TO BE DONE ▸ Rescale the rows from the line with "Task: Select prompt 帮我写一篇关于AI的文章，20字" through the line with "Action: (325, 678)" and write them all out again, requests included. Multiply each answer coordinate by 1.7, round to whole numbers with halves going up, and leave every other number unchanged.

───── EXTRACTED RECORDS ─────

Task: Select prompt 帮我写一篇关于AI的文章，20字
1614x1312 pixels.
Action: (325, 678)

─────
───── EXTRACTED RECORDS ─────

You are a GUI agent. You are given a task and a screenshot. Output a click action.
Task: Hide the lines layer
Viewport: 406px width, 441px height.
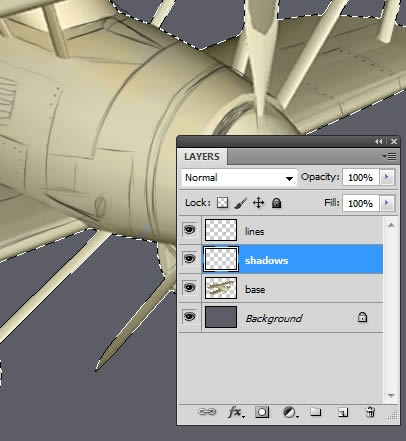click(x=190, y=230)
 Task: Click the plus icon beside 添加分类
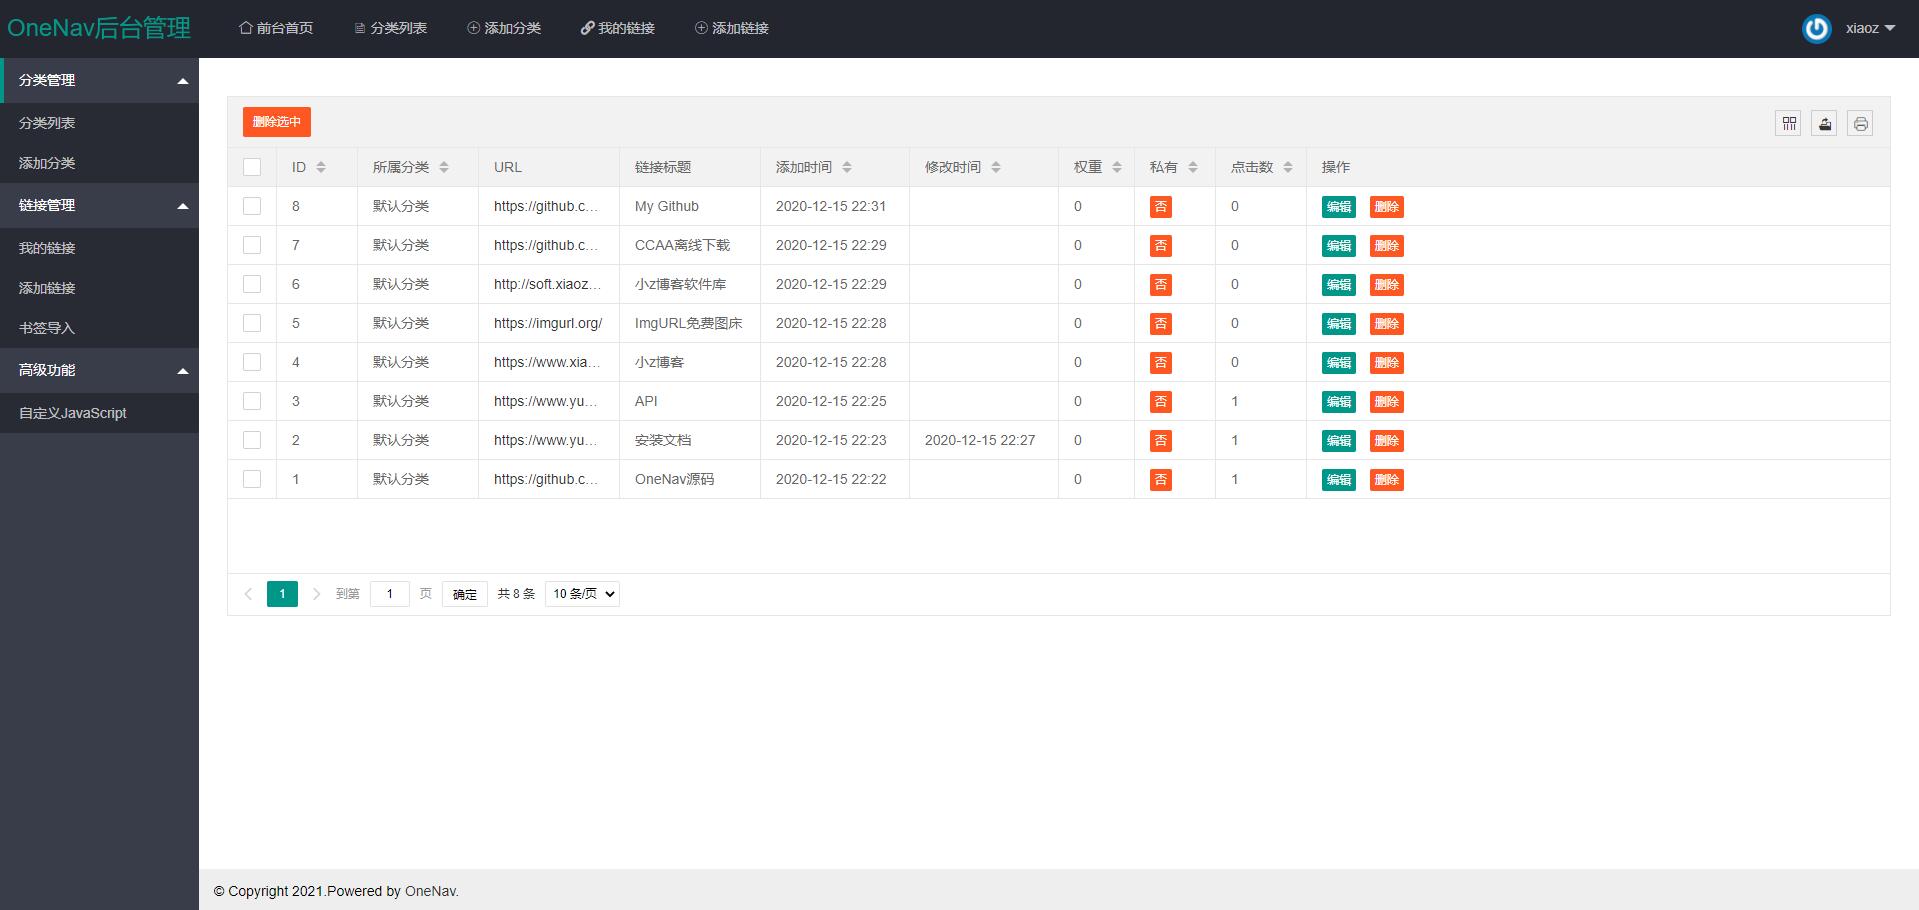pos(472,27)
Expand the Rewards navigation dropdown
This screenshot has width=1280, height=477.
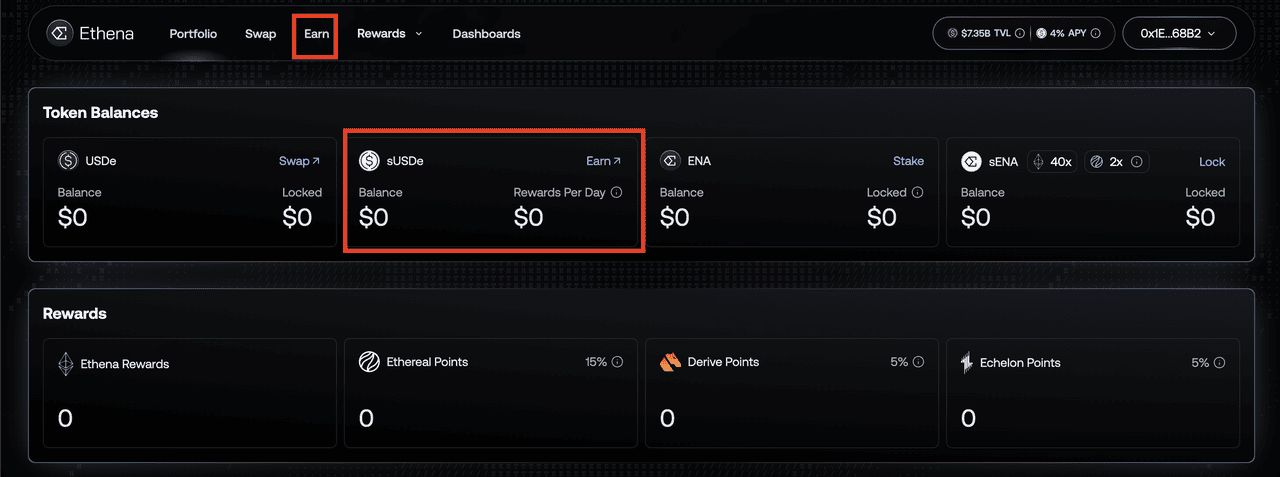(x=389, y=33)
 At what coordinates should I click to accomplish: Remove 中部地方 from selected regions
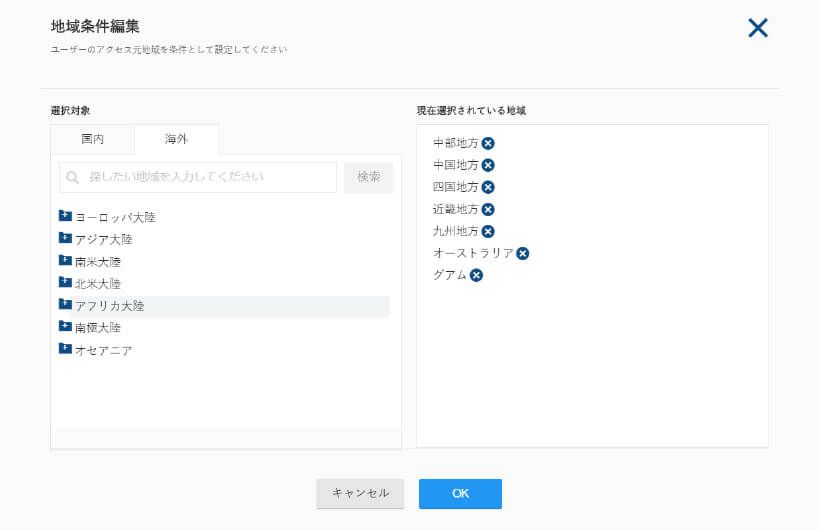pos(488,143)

─────
───── EXTRACTED RECORDS ─────

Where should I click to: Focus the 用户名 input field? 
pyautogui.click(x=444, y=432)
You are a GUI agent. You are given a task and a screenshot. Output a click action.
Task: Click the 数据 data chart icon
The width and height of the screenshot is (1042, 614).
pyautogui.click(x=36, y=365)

─────

ANSWER IN FULL ▸
Task: Select prompt 帮我写一篇关于AI的文章，20字
1614x1312 pixels.
Action: (553, 1153)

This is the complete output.